▶ [Passage to read]:
# Off-Topic Discussion > Artists' Corner >  >  Some of my art

## oneiroer

I have been mainly using Inkscape to draw lately.

----------


## oneiroer

FB_IMG_1441734534430.jpg
FB_IMG_1441734520416.jpg

----------


## NyxCC

Love it! I can see that you have a new avatar as well!  :smiley:

----------


## oneiroer

Thank you NyxCC! Yea.  :smiley:

----------


## DawnEye11

The first thing that came to mind was that these could be tattoo designs. : D Their all great. My favorite is the pink heart.

----------


## oneiroer

Thank you DreamCafe11.  :smiley: 

A drawing I just drew... It's supposed to be a hand reaching for a heart... Don't know if it's any good though... :smiley: 

handheart.jpg

----------


## JadeGreen

> The first thing that came to mind was that these could be tattoo designs



Exactly what I was thinking... These are cool.

----------


## oneiroer

Thank you JadeGreen! I had a dream a while ago to be a tattoo artist but jobs got in the way...  ::D:

----------


## oneiroer

If you guys want to see a lot more of my art I have a deviantart website @ crid.deviantart.com Some good some not so good...  :smiley:

----------


## SpykeTheGamer

> If you guys want to see a lot more of my art I have a deviantart website @ crid.deviantart.com Some good some not so good...



These are amazing, like whoa

You have a new watcher on dA :v

----------


## Lang

Those look great!  ::D:

----------


## oneiroer

I'll upload one more for now. I used two drawing programs in google chrome web browser to make this strange cross.  :smiley: 

cross.jpg

----------


## oneiroer

Just made this in Inkscape  :smiley: 

flowers.jpg

----------


## JadeGreen

What exactly do these last two supposed to represent/mean to you? Anything in particular or just cool designs?

▶ [To be done]:
(a) Print everything in the art-sharing forum thread from "handheart.jpg" down to "These are cool.".
(b) Carry on the art-sharing forum thread from the point where it stops.
These rows are drawn from a separate source.

(Collection entries)
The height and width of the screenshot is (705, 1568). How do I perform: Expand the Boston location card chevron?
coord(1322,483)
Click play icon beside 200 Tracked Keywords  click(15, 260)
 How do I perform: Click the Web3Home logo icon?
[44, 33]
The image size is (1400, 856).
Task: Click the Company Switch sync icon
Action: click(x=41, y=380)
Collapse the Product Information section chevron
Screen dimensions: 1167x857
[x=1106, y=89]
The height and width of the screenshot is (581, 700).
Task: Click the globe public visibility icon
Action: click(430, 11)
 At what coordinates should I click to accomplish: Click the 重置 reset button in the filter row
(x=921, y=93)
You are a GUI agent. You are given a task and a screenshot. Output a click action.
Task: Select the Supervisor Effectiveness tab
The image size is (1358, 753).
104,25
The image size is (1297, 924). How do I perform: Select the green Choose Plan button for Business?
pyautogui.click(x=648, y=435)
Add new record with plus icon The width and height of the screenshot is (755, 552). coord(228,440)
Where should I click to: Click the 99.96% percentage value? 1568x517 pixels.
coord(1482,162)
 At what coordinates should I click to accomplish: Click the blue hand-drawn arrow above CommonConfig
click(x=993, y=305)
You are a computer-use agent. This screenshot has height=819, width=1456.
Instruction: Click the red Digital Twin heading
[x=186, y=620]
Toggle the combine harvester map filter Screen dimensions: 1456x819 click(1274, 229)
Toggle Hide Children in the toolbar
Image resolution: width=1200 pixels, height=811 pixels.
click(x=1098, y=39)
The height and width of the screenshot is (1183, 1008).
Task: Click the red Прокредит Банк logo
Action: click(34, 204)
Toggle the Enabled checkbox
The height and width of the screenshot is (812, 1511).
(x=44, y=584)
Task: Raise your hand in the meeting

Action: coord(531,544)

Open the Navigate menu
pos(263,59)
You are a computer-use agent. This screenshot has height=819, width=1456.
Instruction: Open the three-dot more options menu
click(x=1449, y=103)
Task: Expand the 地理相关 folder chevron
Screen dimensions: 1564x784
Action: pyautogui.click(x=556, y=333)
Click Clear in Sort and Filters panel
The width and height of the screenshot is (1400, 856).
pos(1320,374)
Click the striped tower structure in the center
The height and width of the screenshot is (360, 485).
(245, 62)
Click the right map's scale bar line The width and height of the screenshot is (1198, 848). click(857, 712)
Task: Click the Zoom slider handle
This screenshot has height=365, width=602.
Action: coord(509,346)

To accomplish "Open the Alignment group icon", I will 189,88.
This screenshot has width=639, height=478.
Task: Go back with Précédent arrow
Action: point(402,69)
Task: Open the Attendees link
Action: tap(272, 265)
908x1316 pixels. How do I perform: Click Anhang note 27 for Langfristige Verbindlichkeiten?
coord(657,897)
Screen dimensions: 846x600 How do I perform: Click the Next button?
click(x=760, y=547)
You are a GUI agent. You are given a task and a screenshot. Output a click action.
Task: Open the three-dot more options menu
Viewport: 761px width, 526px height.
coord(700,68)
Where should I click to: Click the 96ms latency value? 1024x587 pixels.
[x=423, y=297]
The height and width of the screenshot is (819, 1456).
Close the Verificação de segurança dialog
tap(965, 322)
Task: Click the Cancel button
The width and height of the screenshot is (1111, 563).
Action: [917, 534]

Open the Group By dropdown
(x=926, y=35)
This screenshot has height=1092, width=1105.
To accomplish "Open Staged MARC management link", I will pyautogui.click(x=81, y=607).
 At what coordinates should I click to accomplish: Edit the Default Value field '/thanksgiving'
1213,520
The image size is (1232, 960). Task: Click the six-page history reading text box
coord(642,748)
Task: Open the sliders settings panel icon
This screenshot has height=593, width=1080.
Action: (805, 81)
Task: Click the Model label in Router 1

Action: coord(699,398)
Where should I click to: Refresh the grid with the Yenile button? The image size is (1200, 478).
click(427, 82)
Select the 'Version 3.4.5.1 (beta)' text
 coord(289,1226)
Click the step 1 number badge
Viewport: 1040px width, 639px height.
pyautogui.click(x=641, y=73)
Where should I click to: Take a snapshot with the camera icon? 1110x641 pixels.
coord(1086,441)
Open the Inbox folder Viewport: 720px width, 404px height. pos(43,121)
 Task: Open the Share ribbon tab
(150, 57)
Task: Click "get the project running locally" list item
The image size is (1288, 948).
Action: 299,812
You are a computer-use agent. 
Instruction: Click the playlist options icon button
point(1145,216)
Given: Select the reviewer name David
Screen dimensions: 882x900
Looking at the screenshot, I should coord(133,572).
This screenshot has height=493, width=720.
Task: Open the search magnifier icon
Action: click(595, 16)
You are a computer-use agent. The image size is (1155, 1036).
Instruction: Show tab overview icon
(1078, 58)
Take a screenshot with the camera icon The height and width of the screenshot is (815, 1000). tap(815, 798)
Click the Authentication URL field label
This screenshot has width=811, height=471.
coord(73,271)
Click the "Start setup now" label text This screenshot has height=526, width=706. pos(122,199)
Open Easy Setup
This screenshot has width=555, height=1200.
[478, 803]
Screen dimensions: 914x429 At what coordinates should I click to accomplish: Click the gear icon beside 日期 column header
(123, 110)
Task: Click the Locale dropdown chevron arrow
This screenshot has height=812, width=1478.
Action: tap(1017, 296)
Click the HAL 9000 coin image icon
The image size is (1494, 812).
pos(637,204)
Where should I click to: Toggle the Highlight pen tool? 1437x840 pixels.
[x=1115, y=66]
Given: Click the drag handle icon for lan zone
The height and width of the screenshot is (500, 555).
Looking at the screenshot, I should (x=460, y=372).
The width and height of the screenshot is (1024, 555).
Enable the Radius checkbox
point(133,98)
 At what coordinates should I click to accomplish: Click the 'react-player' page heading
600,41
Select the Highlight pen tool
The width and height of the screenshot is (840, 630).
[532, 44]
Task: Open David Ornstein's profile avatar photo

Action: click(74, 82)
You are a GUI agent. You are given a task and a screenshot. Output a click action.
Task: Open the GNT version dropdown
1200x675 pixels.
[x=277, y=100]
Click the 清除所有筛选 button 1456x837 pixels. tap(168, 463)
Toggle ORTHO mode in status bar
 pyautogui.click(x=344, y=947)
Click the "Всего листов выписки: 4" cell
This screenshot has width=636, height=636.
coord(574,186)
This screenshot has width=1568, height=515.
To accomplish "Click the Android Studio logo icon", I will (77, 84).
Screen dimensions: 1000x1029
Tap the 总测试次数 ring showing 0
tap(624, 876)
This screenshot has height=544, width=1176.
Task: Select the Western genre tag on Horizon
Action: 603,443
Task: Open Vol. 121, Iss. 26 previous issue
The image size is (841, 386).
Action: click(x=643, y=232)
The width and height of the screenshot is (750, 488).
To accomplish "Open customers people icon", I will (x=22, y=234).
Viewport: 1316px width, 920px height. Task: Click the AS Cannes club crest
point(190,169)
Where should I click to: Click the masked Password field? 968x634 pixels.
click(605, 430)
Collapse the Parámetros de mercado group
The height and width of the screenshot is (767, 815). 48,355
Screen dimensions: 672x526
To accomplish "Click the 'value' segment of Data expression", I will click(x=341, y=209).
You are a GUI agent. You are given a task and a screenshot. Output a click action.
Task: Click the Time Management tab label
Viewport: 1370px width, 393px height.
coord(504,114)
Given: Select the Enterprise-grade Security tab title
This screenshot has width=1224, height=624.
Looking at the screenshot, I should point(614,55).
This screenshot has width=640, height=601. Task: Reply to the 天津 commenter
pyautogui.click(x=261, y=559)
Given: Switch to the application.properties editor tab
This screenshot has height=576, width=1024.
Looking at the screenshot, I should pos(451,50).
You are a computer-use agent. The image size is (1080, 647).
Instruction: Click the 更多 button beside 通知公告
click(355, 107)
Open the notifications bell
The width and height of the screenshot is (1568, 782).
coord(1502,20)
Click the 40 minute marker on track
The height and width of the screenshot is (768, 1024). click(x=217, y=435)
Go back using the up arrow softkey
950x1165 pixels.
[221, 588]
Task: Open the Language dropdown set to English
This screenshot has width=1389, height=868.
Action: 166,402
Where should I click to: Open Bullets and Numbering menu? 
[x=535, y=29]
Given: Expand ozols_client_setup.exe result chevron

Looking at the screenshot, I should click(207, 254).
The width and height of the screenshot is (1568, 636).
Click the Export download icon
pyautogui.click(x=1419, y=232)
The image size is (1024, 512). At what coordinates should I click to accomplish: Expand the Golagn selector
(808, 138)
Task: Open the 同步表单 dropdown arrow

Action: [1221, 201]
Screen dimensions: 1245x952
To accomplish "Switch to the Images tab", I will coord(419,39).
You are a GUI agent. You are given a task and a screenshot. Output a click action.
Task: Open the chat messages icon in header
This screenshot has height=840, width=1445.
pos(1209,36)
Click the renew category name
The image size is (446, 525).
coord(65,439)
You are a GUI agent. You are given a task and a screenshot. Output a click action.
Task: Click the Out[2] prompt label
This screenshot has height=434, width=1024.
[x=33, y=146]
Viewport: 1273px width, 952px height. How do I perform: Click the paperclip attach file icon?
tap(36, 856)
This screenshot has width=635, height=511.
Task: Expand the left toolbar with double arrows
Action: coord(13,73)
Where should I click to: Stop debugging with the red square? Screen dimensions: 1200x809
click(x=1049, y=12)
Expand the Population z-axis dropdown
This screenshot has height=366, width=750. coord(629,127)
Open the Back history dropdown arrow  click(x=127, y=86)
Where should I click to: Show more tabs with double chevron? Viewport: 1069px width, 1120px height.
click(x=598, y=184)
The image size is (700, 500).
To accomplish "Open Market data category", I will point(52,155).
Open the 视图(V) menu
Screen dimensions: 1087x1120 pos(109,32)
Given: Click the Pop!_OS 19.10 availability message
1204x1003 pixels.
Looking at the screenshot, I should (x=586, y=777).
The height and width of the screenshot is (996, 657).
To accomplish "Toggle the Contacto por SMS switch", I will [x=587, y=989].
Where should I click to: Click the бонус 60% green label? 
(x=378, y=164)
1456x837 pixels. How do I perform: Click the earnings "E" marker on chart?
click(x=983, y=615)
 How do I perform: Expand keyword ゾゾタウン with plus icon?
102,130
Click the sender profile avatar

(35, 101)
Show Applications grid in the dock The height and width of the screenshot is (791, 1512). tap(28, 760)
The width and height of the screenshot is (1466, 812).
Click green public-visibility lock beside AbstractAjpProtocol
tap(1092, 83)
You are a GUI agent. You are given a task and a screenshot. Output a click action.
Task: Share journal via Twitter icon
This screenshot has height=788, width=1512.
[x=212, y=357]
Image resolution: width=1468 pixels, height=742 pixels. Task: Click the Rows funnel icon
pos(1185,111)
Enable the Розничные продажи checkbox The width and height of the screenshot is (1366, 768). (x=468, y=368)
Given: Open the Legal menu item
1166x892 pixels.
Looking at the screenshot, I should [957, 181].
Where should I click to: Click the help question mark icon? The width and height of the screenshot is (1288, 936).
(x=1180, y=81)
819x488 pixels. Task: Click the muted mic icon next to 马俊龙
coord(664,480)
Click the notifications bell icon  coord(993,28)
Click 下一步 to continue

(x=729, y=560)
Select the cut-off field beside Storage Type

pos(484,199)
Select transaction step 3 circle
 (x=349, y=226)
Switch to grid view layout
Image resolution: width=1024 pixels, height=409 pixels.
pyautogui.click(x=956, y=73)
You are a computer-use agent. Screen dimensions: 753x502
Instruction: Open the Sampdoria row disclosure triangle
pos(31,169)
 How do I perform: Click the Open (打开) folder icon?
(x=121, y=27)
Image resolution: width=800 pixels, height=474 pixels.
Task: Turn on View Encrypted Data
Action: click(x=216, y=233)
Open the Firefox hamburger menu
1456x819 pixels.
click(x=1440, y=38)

▶ [Expected results]:
(a)
handheart.jpg

----------


## JadeGreen

> The first thing that came to mind was that these could be tattoo designs



Exactly what I was thinking... These are cool.

(b)
----------


## oneiroer

Just cool designs I think.  :smiley:  The first is suppost to be a weird cross and the last one is suppost to be a bunch of flowers.  :smiley:

----------


## oneiroer

I decided an art project for myself I'm going to be drawing the alphabet. Each letter seperately. Then scan them and make words out of them. Also want to draw floral designs.  :smiley:

----------


## oneiroer

Just made this!  :smiley:

----------


## Amedee

I love it it's so chic like a brooch made of Perles and rubies  :mwahaha:

----------


## oneiroer

I guess I can draw jewelry!  ::D: 
Trying to work on a butterfly design. Here's what I came up with so far.  :smiley: 

butterflyjewelry.jpg

----------


## oneiroer

I don't see myself too much as a Christian but I like drawing crosses. I used two programs on my tablet to draw this.  :smiley: 

cross.jpg

----------


## Amedee

Really cool,the colors are so hypnotizing !

----------


## oneiroer

My latest on tablet. What colors would any of you want to see in this?  :smiley: 1447630129601.jpg

----------


## oneiroer

In my next post here I think I'll do another collage of my latest art.  :smiley: 

swordcross.jpg

----------


## SirenOfSleep

would love to see this as jewelry!

----------


## Amedee

Hi, if it was my choice I will use emerald and Perles ! It will look superb.
  Guys have a look at my poems tell me what you think or should I quit !  :mwahaha:

----------


## oneiroer

Keep writing Amedee, they're good!  :smiley:

----------


## oneiroer

Design.jpg

----------


## [email protected]

> Just made this!



beautiful. it reminds me of root chakra  :smiley:

----------


## oneiroer

Thanks [email protected]!  :smiley:

----------


## oneiroer

Thought I would update an old picture I drew to make it look kinda like acrylic. What do you guys think? Also I'm going to start recording pretty soon again so I uploaded this image to my soundcloud profile as well...  :smiley: 

HEART.jpg

----------


## Amedee

I told you! You are on your way up lots of luck!
   Just simply love your work :;-):

----------


## oneiroer

Thank you Amedee! Glad you do.  :smiley:

----------


## oneiroer

One I just did tonight.  :smiley: 

b.jpg

----------


## Lang

That's really pretty!  ::D:

----------


## Amedee

It's nice but I'm used to more grander things from you I know you have the gift so come on give me your hundred !

----------


## oneiroer

Not the best I can do but here's something new.  :smiley: 

design.jpg

----------


## Amedee

Intricate art that's more you! ::wink::

----------


## oneiroer

Thanks Amedee. I figured out a new plan for my art. I'll try to make it more intricate. I did an art experiment where I scanned in some drawings and so just a little while ago I drew half a heart and scanned it in, added effects to it and made it symmetrical. I would share the heart but it was for a friend of mine. More art to come!  :smiley:

----------


## oneiroer

Not exactly intricate but starting to try to design mandalas, what ya think?  :smiley: 

mandala.jpg

----------


## Amedee

Nice nice !so relaxing!

----------


## oneiroer

Thanks!  :smiley:

----------


## oneiroer

Last one for a while. Going to work on being more intricate!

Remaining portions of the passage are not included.